Cure CMD (Congenital Muscular Dystrophy) is eager to announce a co-funded grant, in partnership with AFM-Téléthon, for Dr. Esther Zito’s research project, “Ablation of the Maladaptive ER-Stress Response to Improve Altered Calcium-Handling and Restore Diaphragm Function in SELENON Knock-Out Mice.” Cure CMD and AFM-Téléthon will award Dr. Zito $60,000 over two years. This is the second research project focused on SEPN1-CMD that Cure CMD is funding in 2018.
Dr. Zito’s project is a “proof of principle” that removing or blocking specific enzymes which causes pathogenic oxidative stress and calcium leakage will restore the needed intramuscular calcium regulation for the normal contraction-relaxation cycle of the diaphragm and other skeletal muscles. Success will provide novel therapeutic targets for SEPN1 affected individuals.
Dr. Zito directs the Laboratory of Signal Transduction at the Mario Negri Institute for Pharmacological Research in Milano, Italy. She has had noteworthy projects at New York University and Cambridge University, and worked at Italy’s Dulbecco Telethon Institute where she studied pharmaceutical cures for congenital myopathies.
“Recent discoveries by Dr Zito’s group made a major impact and is having a transformative effect in how we understand the deleterious consequences of SEPN1 mutations in skeletal muscles,” says Dr.
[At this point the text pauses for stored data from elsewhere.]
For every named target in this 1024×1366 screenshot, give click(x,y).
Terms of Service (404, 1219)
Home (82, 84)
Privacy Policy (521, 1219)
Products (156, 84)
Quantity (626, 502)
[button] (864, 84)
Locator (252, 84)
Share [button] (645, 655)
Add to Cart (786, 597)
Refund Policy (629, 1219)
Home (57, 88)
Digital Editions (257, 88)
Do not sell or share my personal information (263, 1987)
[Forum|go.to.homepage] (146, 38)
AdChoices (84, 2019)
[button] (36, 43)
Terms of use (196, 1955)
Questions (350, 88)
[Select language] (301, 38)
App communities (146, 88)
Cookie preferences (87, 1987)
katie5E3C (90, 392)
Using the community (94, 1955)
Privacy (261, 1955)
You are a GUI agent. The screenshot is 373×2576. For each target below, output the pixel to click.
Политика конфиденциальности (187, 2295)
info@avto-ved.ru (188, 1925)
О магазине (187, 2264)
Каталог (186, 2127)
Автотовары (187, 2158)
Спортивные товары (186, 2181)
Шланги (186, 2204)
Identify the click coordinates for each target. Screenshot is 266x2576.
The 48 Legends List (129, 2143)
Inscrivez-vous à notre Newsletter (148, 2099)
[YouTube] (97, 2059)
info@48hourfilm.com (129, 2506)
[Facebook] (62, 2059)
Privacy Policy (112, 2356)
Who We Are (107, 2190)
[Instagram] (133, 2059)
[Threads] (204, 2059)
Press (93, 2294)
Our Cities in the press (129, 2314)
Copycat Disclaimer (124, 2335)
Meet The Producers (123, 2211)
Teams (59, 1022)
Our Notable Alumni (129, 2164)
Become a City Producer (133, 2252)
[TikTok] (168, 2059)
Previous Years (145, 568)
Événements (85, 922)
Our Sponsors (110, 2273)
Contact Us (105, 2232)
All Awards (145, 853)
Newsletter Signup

Gustavo Dziewczapolski, Cure CMD Scientific Director. “SEPN1 is likely involved in protecting muscle cells against oxidative stress as well as playing a key role in the tight regulation of calcium storage and release needed for functional muscle contractions. In consequence, SEPN1 mutations alter calcium homeostasis and triggers maladaptive cellular stress responses. This grant will help Dr. Zito generate a unique animal model to test the hypothesis that blocking specific components of this maladaptive response will improve muscle health. I’m excited with the potential to uncover novel therapeutic targets for treatment development for SEPN1-CMD .”
CURE CMD
Cure CMD was founded in 2008 to advance research for treatments and a cure for congenital muscular dystrophy (CMD) and, through engagement and support of the CMD community, to also improve the lives of those living with CMD. To date, the organization has funded more than $2 million in research, launched an international patient registry with more than 2,800 registrants, assisted with genetic diagnosis, and connected more than 2,000 affected individuals and their families to a supportive, helpful community.
AFM-Téléthon
L’AFM-Téléthon is an association of patients and their relatives, committed to fighting disease. Thanks to donations from the Téléthon, it has become a major player in biomedical research into rare diseases in France and across the world. Today, it supports clinical trials testing treatments for genetic diseases of the eyes, blood, brain, immune system and muscles. It is unlike other associations in that its laboratories have the ability to design, produce and test their own innovative therapies.